### Prompt
Copy the part of the WebGPU forum thread below word for word, from "Yes, it's definitely" up to and including "on end-user devices.".

### Document text

Are WebGPU "libraries" at a point where instead of being recommended Python + Py...

paulgb · on May 2, 2023

Yes, it's definitely lagging the CUDA ecosystem. I did a write-up a few weeks back on the various approaches people are taking to do inference in the browser (WASM, WebGL, WebGPU): https://digest.browsertech.com/archive/browsertech-digest-th...

Matt Rickard also had a short write-up recently: https://matt-rickard.com/implementing-llms-in-the-browser

My take is that we probably won't see much training done on WebGPU, because training is done upfront and it makes sense to standardize on a single GPU vendor and use an interface that can squeeze all the juice out of those GPUs (CUDA). But for inference and run-time computations, it could be very interesting to take a model trained with CUDA/PyTorch and export it (maybe with Apache TVM or tensorflow.js) into WebGPU that can run on end-user devices.

### Given information
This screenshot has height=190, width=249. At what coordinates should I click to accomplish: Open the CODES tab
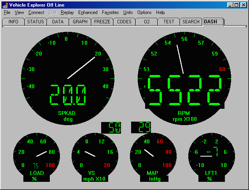(x=124, y=22)
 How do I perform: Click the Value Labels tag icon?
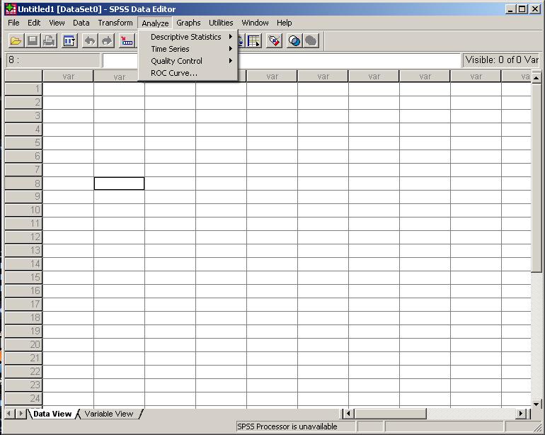(x=275, y=41)
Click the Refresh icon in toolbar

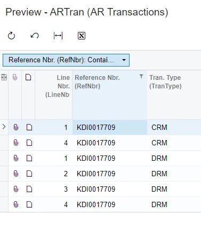point(11,36)
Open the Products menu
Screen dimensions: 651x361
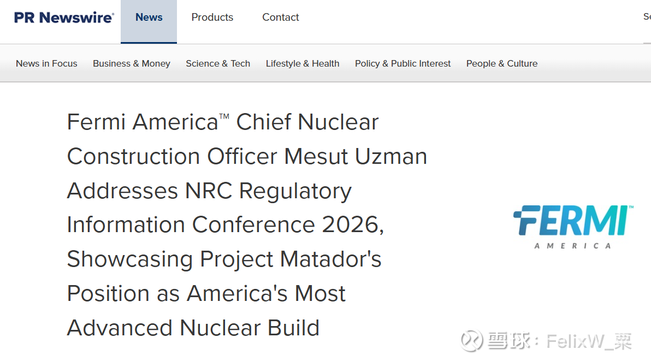[212, 17]
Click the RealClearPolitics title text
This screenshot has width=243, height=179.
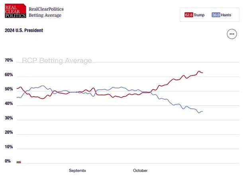coord(46,9)
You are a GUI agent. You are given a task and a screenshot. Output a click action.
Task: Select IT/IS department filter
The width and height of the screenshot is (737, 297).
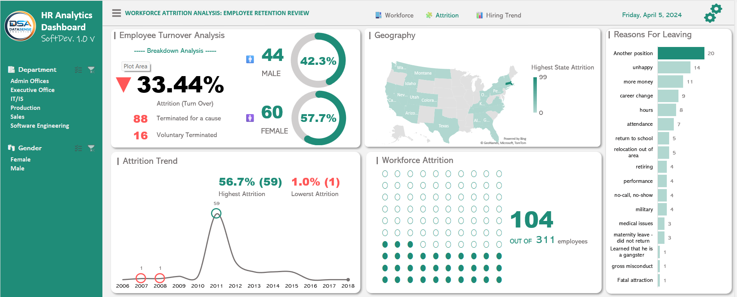pyautogui.click(x=17, y=99)
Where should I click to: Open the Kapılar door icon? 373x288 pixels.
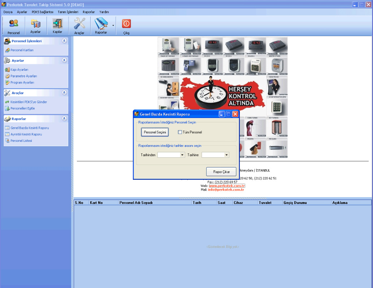click(x=57, y=26)

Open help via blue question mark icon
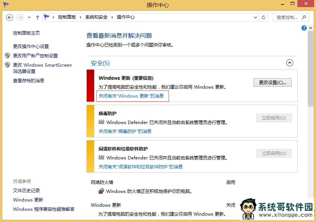(304, 28)
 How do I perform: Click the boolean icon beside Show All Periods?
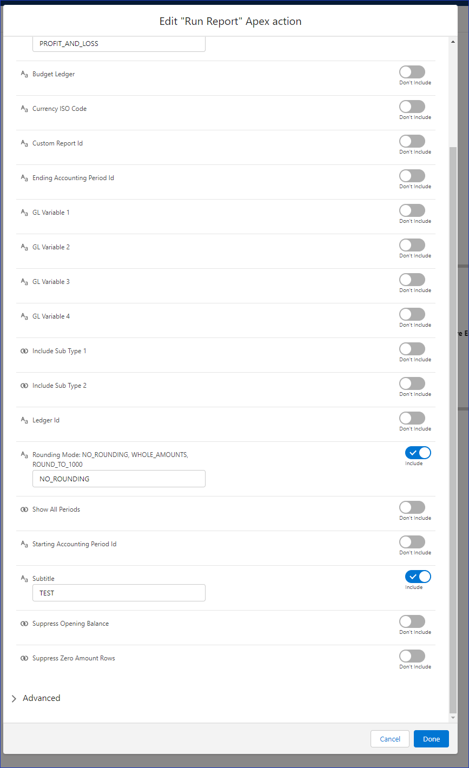pos(24,509)
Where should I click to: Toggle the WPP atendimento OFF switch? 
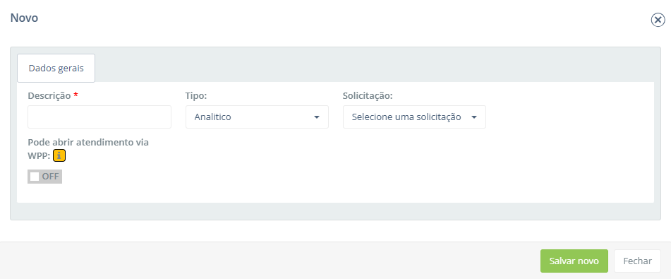45,177
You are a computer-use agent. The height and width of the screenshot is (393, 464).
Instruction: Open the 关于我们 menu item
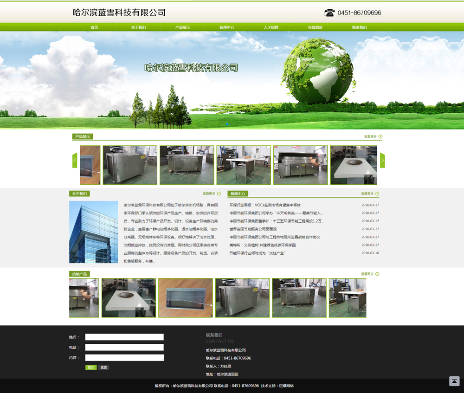(138, 28)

### Response area
Yes, it's definitely lagging the CUDA ecosystem. I did a write-up a few weeks back on the various approaches people are taking to do inference in the browser (WASM, WebGL, WebGPU): https://digest.browsertech.com/archive/browsertech-digest-th...

Matt Rickard also had a short write-up recently: https://matt-rickard.com/implementing-llms-in-the-browser

My take is that we probably won't see much training done on WebGPU, because training is done upfront and it makes sense to standardize on a single GPU vendor and use an interface that can squeeze all the juice out of those GPUs (CUDA). But for inference and run-time computations, it could be very interesting to take a model trained with CUDA/PyTorch and export it (maybe with Apache TVM or tensorflow.js) into WebGPU that can run on end-user devices.